__Page excerpt__.
▽
There’s little in the news these days except the debate over a border wall and its resulting partial government shutdown, which might or might not be good for President Donald Trump. The upside for Trump is that no one’s paying much attention to the latest developments in the “Russia thing,” or talking about what Trump’s longtime lawyer will soon tell an open congressional hearing on his way to federal prison, and Trump’s die-hard fans can console themselves that at least he fights, which they seem to find quite consoling. The downside is pretty much everything else.
Despite the best efforts of Trump and his talk radio apologists, the president is taking a beating on the public relations front.
Past partial government shutdowns have been short-lived and gone largely unnoticed, but this time around is far longer and harsher than usual. The “fake news” media have come up with some all-too-real sob stories about the 800,000 or so federal workers who won’t be getting paid today, scary tales about air traffic controllers and airport security officers calling in sick to protest their lack of pay, and trash and human feces piling up at America’s national parks. There are few more hundred thousand employees of government contractors who also aren’t getting paid, too, and plenty of footage of farmers who are having trouble getting the subsidy checks they were promised when commodity prices dropped in the wake of Trump’s trade wars.
△
__Data records__.
▽
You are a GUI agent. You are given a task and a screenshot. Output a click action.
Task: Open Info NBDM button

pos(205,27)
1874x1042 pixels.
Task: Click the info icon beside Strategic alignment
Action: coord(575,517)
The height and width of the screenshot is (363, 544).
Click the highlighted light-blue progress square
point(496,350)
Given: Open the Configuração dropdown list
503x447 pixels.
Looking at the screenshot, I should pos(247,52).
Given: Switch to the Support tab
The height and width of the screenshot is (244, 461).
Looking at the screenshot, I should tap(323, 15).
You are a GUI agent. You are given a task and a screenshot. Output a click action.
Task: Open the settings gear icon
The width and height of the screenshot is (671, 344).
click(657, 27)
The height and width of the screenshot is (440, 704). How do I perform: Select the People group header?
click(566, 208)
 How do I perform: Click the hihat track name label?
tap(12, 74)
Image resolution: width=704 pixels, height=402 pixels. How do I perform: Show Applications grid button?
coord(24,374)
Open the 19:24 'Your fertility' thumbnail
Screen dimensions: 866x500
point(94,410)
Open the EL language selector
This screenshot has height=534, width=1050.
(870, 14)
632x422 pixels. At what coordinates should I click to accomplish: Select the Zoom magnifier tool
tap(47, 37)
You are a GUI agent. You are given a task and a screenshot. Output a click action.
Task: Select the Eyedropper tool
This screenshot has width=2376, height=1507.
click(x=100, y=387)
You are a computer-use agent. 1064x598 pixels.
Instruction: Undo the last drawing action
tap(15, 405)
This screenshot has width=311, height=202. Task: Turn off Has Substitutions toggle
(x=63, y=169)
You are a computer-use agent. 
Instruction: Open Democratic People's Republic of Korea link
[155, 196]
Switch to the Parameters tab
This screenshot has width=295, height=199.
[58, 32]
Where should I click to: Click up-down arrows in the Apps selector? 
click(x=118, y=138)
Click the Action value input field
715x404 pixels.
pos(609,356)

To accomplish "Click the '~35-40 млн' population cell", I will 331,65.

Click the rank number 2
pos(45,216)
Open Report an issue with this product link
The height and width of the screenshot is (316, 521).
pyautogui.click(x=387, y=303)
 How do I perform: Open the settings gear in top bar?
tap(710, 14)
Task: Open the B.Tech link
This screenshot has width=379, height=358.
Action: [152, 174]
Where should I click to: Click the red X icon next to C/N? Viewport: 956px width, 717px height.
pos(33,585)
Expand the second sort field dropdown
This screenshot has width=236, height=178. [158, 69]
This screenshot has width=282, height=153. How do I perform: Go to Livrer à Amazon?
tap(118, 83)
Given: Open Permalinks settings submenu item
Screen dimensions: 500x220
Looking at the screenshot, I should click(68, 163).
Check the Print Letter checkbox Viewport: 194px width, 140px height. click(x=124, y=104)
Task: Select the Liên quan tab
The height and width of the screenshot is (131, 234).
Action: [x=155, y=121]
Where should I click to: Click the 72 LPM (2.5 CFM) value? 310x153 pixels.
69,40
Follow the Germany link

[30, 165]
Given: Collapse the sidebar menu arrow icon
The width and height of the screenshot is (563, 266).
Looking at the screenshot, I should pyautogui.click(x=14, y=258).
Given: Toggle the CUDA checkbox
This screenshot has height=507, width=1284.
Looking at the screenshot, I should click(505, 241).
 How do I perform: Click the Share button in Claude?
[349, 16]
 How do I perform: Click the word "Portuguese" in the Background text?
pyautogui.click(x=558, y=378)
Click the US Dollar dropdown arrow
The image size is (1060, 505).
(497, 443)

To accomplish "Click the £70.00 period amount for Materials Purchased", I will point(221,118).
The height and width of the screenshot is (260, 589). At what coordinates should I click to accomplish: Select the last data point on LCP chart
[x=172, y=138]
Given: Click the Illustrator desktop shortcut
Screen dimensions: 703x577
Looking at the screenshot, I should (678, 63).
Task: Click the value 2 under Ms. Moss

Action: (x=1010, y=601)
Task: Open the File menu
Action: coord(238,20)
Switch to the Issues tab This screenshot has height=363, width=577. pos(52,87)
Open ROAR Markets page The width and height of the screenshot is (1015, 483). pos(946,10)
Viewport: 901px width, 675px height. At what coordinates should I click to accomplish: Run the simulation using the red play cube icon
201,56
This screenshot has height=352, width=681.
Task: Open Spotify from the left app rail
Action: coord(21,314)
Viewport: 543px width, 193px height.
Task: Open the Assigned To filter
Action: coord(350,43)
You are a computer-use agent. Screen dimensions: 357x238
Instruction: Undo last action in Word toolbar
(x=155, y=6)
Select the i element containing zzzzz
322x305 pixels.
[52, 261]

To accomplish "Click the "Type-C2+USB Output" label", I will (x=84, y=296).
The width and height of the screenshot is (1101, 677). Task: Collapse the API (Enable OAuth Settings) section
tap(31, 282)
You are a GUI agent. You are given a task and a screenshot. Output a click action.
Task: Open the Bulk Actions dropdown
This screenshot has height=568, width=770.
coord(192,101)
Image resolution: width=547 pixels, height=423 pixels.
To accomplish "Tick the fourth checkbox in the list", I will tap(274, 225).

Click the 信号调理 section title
△
__Exercises__.
(1) Answer these questions from the shutdown text, each on its own line:
(a) How many federal workers won't be getting paid today?
(b) What does the text say Trump's die-hard fans can console themselves with?
(c) What is piling up at America's national parks?
(2) Summarize the shutdown text in two sentences.
(3) Duplicate the part of the shutdown text that opens with the words containing "Past partial government" and closes with "Trump’s trade wars.".
The lines that come after the shutdown text are separate material.

__Written answers__.
(1)
(a) 800,000 or so
(b) That at least he fights
(c) Trash and human feces

(2) The debate over a border wall and the resulting partial government shutdown dominate the news, drawing attention away from the "Russia thing" while President Trump takes a beating on the public relations front. This shutdown is far longer and harsher than past ones: about 800,000 federal workers and several hundred thousand contractor employees are going unpaid, air traffic controllers and airport security officers are calling in sick, trash is piling up at national parks, and farmers are having trouble getting promised subsidy checks.

(3)
Past partial government shutdowns have been short-lived and gone largely unnoticed, but this time around is far longer and harsher than usual. The “fake news” media have come up with some all-too-real sob stories about the 800,000 or so federal workers who won’t be getting paid today, scary tales about air traffic controllers and airport security officers calling in sick to protest their lack of pay, and trash and human feces piling up at America’s national parks. There are few more hundred thousand employees of government contractors who also aren’t getting paid, too, and plenty of footage of farmers who are having trouble getting the subsidy checks they were promised when commodity prices dropped in the wake of Trump’s trade wars.